## [WORK INSTRUCTIONS]
Return the lines of the material unchanged, starting at the line that contains "Locate an element on the screen. The width" and ending at the line that contains "Looking at the", with both of those lines included.

## [DATA SUPPLIED]
★ ★ ★ ★ ★ ★ ★

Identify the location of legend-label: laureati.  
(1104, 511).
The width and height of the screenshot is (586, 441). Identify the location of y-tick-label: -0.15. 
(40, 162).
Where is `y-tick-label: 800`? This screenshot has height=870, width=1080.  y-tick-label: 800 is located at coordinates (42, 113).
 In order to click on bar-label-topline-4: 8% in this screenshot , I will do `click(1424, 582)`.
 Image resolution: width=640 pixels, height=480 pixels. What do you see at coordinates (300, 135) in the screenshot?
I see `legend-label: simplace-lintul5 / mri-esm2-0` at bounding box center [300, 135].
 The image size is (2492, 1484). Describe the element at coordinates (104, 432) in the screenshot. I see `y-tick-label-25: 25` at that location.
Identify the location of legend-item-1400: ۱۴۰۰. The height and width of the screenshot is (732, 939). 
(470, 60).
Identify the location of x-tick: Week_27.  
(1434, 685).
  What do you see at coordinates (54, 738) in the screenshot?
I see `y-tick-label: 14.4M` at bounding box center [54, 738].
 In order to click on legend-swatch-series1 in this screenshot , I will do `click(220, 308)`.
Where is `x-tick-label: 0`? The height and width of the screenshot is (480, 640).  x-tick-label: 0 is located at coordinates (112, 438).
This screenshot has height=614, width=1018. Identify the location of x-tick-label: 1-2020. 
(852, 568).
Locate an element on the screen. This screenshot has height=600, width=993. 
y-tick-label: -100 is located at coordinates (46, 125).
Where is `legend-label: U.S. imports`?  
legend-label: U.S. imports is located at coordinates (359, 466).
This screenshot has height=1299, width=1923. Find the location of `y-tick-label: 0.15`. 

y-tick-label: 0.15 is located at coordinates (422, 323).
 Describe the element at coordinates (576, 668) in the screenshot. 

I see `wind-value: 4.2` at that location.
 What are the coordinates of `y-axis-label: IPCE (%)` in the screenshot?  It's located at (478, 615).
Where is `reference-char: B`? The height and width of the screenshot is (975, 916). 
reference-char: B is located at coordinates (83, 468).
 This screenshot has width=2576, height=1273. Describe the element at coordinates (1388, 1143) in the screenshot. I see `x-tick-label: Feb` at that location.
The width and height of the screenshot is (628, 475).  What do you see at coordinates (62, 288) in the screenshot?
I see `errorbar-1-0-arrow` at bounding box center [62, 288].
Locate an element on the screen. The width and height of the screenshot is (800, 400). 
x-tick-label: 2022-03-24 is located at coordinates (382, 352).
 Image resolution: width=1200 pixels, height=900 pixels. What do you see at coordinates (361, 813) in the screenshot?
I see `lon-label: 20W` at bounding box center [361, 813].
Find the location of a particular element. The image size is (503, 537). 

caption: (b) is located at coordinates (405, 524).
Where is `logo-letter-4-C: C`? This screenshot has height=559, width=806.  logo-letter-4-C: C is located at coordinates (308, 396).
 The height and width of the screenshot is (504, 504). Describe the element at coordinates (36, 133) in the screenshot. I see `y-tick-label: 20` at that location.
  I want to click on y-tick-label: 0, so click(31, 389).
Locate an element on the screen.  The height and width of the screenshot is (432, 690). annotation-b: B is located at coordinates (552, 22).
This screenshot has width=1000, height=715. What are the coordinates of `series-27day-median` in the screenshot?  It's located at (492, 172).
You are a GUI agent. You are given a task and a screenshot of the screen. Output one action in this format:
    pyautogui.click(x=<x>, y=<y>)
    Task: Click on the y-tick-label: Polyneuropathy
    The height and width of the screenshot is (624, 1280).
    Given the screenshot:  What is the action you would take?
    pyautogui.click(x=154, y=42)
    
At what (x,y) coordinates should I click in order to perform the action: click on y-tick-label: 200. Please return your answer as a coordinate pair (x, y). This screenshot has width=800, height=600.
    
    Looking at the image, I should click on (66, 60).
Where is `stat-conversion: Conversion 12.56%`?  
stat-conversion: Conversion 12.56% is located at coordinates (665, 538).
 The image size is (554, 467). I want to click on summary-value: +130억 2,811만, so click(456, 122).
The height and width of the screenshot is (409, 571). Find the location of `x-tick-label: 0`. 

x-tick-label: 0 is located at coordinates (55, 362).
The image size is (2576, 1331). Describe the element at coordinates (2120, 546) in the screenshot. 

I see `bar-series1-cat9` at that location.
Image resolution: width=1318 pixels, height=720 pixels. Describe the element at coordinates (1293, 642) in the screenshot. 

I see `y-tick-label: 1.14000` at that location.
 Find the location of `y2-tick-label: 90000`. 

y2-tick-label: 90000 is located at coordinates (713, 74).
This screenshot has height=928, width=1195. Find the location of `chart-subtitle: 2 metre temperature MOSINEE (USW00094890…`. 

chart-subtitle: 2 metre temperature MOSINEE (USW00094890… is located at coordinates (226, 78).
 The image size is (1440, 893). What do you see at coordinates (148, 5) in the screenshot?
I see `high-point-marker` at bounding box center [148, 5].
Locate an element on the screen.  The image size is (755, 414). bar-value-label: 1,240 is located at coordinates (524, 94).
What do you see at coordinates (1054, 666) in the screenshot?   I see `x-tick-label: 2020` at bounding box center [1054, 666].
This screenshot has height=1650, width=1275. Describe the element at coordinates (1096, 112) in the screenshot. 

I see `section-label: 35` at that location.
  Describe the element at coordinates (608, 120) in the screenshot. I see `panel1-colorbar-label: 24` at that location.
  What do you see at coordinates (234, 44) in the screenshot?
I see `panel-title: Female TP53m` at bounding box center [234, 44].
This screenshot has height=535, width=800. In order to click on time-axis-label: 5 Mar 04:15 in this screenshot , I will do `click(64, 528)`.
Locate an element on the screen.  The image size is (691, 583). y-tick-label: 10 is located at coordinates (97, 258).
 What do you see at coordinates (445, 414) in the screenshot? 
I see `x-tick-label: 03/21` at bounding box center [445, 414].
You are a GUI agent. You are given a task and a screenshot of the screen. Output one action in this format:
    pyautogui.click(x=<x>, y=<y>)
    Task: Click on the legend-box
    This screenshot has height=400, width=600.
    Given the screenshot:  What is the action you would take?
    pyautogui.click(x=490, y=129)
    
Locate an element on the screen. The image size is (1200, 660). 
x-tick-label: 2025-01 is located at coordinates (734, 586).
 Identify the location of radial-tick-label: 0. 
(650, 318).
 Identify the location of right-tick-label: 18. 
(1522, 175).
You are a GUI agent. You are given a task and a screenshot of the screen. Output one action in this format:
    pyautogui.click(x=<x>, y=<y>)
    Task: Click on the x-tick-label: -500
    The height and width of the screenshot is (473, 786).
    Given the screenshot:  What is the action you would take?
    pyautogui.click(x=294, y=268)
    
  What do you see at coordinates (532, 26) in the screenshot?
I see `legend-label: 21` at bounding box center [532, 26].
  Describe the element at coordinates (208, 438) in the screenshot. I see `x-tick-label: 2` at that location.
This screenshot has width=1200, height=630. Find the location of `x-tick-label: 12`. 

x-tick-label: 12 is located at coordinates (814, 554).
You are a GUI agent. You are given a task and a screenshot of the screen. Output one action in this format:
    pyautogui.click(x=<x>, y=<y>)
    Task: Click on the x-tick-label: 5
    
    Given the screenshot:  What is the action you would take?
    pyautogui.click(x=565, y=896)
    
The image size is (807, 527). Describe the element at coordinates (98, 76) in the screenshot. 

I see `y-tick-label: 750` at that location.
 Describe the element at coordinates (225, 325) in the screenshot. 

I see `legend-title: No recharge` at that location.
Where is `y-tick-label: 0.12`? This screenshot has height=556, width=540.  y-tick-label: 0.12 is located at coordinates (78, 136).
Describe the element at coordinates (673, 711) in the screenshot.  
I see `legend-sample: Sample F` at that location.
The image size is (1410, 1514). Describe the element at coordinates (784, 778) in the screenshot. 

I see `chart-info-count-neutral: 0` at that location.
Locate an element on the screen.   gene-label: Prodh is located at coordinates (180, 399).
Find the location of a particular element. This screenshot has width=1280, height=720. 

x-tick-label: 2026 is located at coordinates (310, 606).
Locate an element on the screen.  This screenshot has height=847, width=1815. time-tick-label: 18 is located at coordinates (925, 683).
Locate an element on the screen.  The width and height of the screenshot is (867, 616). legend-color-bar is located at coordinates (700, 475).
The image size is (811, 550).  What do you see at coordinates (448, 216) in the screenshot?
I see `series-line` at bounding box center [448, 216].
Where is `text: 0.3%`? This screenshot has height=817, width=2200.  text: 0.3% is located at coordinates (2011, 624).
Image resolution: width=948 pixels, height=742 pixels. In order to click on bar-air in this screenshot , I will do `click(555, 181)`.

★ ★ ★ ★ ★ ★ ★

## [OUTPUT]
Locate an element on the screen. The width and height of the screenshot is (800, 400). 
x-tick-label: 2022-03-24 is located at coordinates (382, 352).
 Image resolution: width=1200 pixels, height=900 pixels. What do you see at coordinates (361, 813) in the screenshot?
I see `lon-label: 20W` at bounding box center [361, 813].
Find the location of a particular element. The image size is (503, 537). 

caption: (b) is located at coordinates (405, 524).
Where is `logo-letter-4-C: C`? This screenshot has height=559, width=806.  logo-letter-4-C: C is located at coordinates (308, 396).
 The height and width of the screenshot is (504, 504). Describe the element at coordinates (36, 133) in the screenshot. I see `y-tick-label: 20` at that location.
  I want to click on y-tick-label: 0, so click(31, 389).
Locate an element on the screen.  The height and width of the screenshot is (432, 690). annotation-b: B is located at coordinates (552, 22).
This screenshot has width=1000, height=715. What are the coordinates of `series-27day-median` in the screenshot?  It's located at (492, 172).
You are a GUI agent. You are given a task and a screenshot of the screen. Output one action in this format:
    pyautogui.click(x=<x>, y=<y>)
    Task: Click on the y-tick-label: Polyneuropathy
    The height and width of the screenshot is (624, 1280).
    Given the screenshot:  What is the action you would take?
    pyautogui.click(x=154, y=42)
    
At what (x,y) coordinates should I click in order to perform the action: click on y-tick-label: 200. Please return your answer as a coordinate pair (x, y). This screenshot has width=800, height=600.
    
    Looking at the image, I should click on (66, 60).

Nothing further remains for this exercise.